À L'école, lieu de la transmission des connaissances, peuvent être menées des actions pédagogiques autour du devoir de mémoire grâce à l'implication des enseignants - mais elles ne doivent pas être imposées. Faisons aussi confiance aux initiatives locales. Les collectivités territoriales peuvent organiser des journées de la mémoire en associant élèves et anciens combattants. Elles le font d'ailleurs déjà.
M. Jean-Louis Carrère. - Très bien.
Mme Agnès Canayer. - Il ne me semble, en tout état de cause, pas nécessaire de légiférer aujourd'hui. (Applaudissements au centre et à droite)
Renvoi en commission
M. le président. - Motion n°1, présentée par M. Kern et Mme Morin-Desailly.
En application de l'article 44, alinéa 5, du Règlement, le Sénat décide qu'il y a lieu de renvoyer à la commission de la culture, de l'éducation et de la communication la proposition de loi visant à instaurer un Jour de Mémoire pour perpétuer notre histoire, sensibiliser les jeunes aux sacrifices de leurs anciens et aux valeurs républicaines de la nation française (n° 145, 2015-2016).
M. Claude Kern, rapporteur. - La commission de la culture se félicite de l'intérêt que suscite cette proposition de loi et son sujet. Elle fait siens ses objectifs. Mais le caractère sensible des questions mémorielles, a fortiori fait que le texte nécessite un travail préparatoire plus important pour parvenir à un consensus. La commission vous propose d'adopter cette motion de renvoi.

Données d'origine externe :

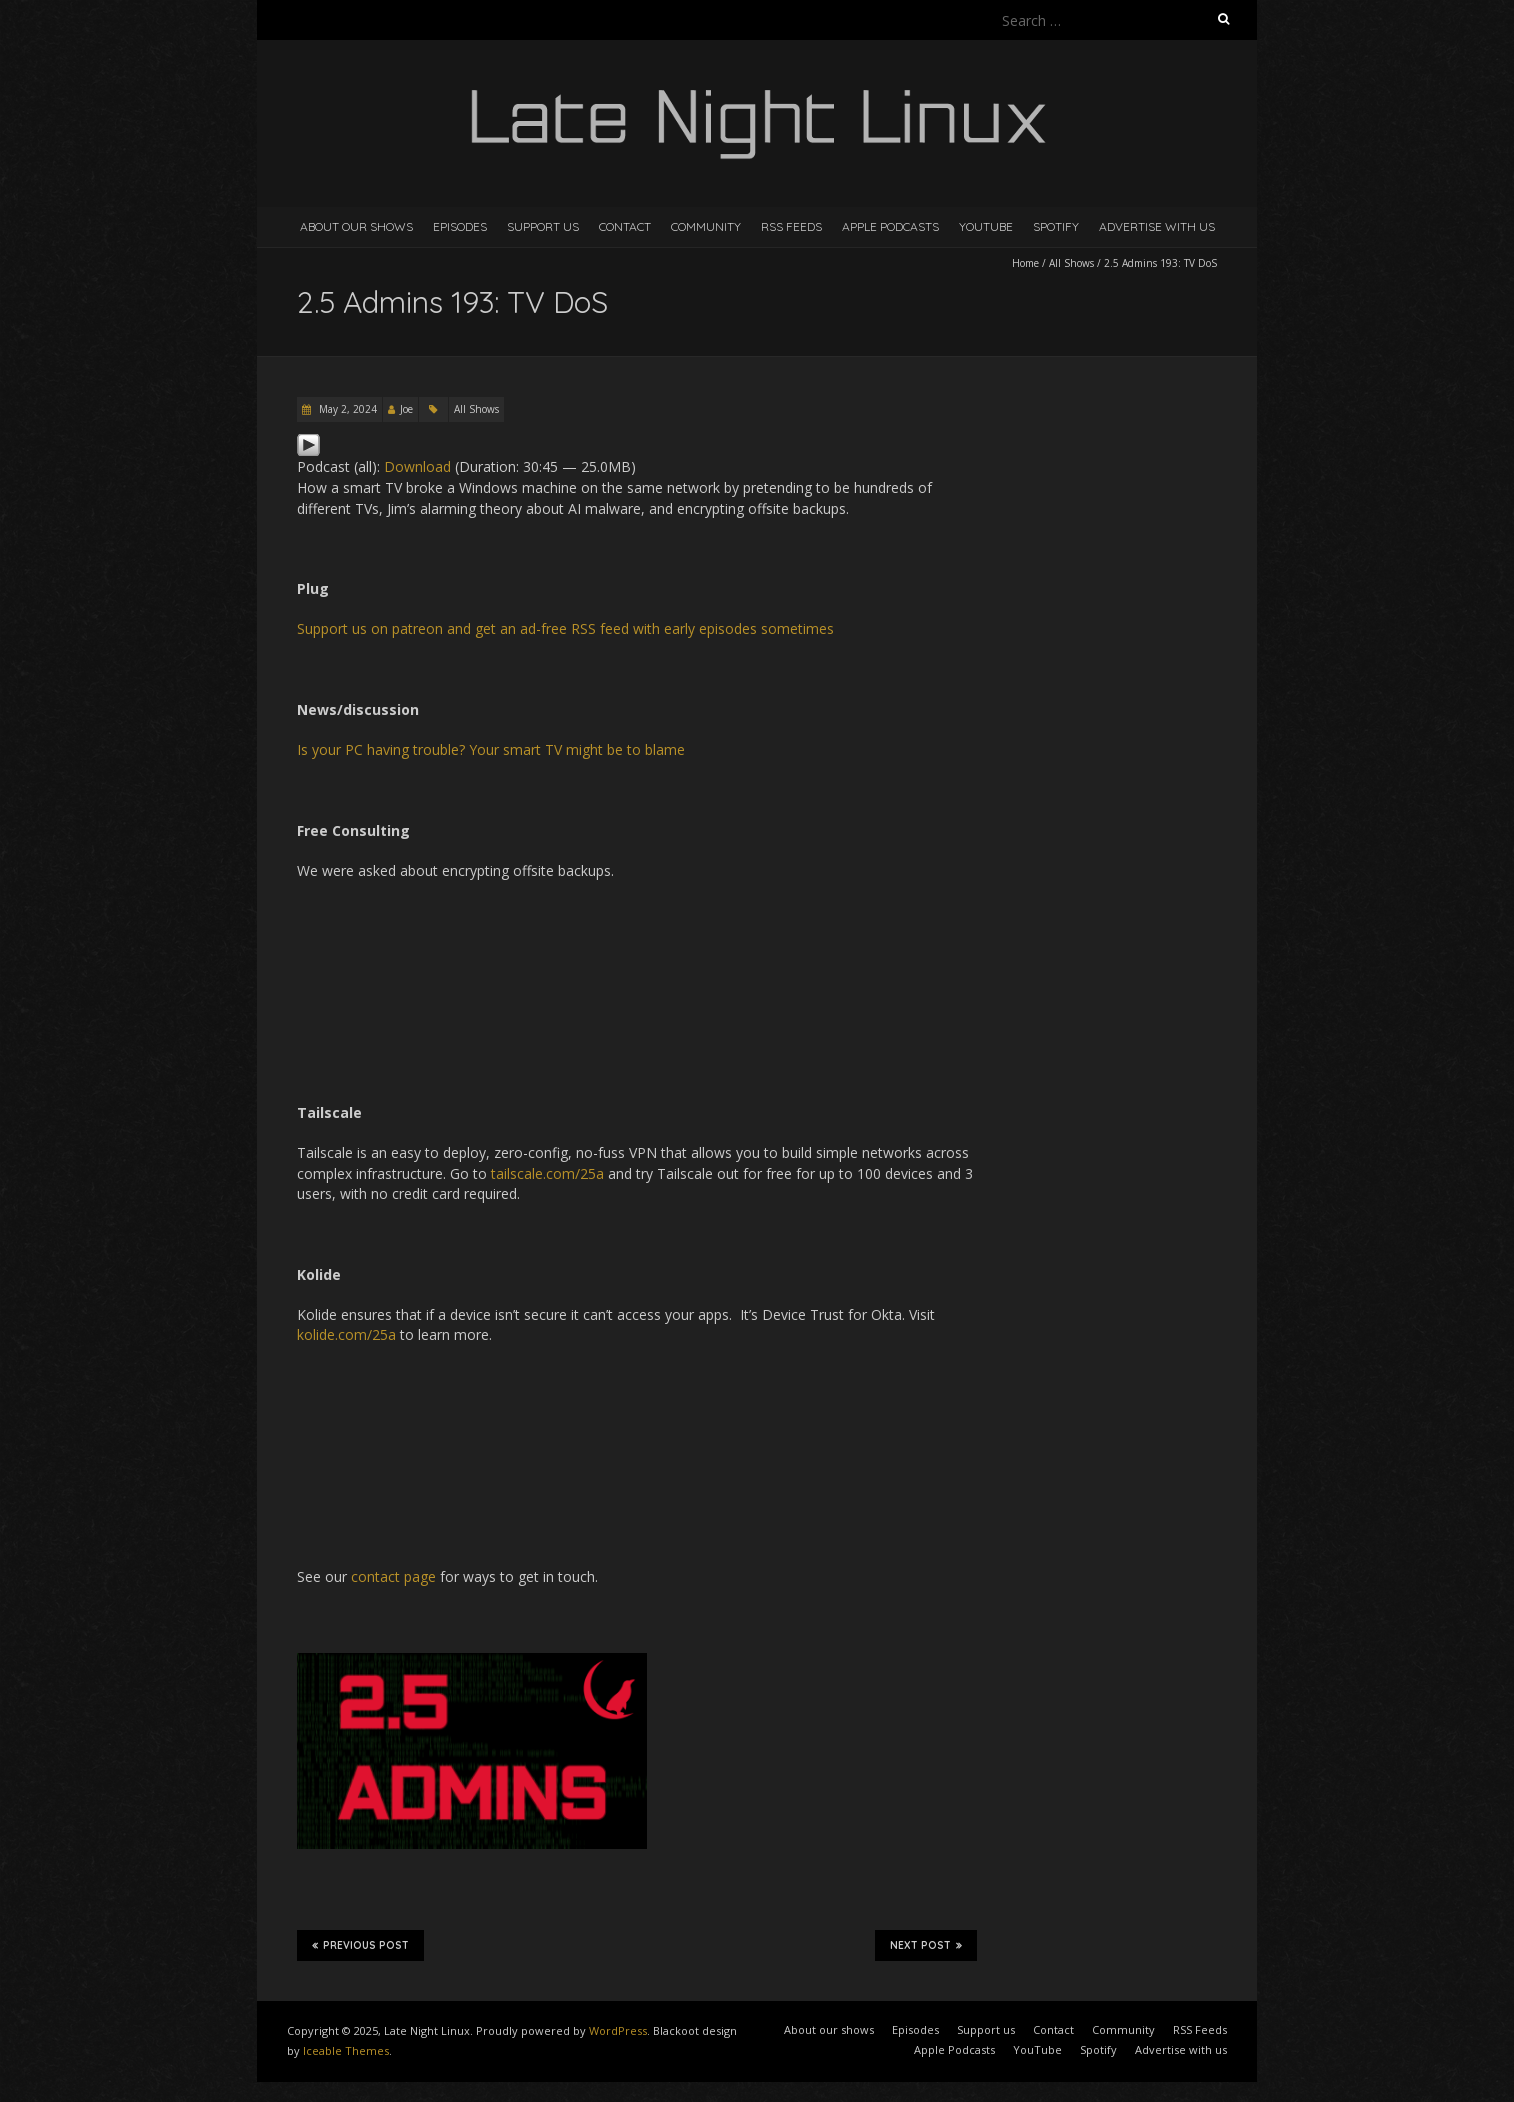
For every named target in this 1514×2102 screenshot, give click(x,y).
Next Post (926, 1945)
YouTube (986, 226)
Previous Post (360, 1945)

M. Jean-Marc Todeschini, secrétaire d'État. - Il ne paraît pas opportun d'empiler les jours de mémoire. Les enseignants, à tous les niveaux du système éducatif, sont consciencieux, font leur travail ; ils savent qu'ils forment des citoyens en devenir.
Cette année, anniversaire de la bataille de Verdun, 3 000 enfants, Français et Allemands, seront de véritables acteurs de la commémoration. Je ne parlerai pas de la bataille de la Somme ou de la guerre de 39-45. Les équipes pédagogiques, partout en France, multiplient les projets. Le travail de mémoire se fait dans les écoles, dans les collectivités territoriales. Les jeunes sont sensibilisés. (Applaudissements sur les bancs du groupe socialiste et républicain)
Mme Catherine Morin-Desailly, présidente de la commission de la culture. - Ce débat riche et dense est le reflet de celui que nous avons eu en commission, pendant lequel une demande forte s'est exprimée de travail complémentaire, notamment au travers d'un groupe de travail. Je m'attacherai à ce qu'il soit constitué. Monsieur Carrère, vous avez évoqué un rapprochement avec la commission des affaires étrangères et de la défense ; je pense aussi à celle des affaires sociales. Un travail commun, inédit en l'espèce, sera bénéfique. Ce débat aura éclairé nos réflexions.
La motion n°1 est adoptée.
M. le président. - Le renvoi en commission de la proposition de loi est ordonné.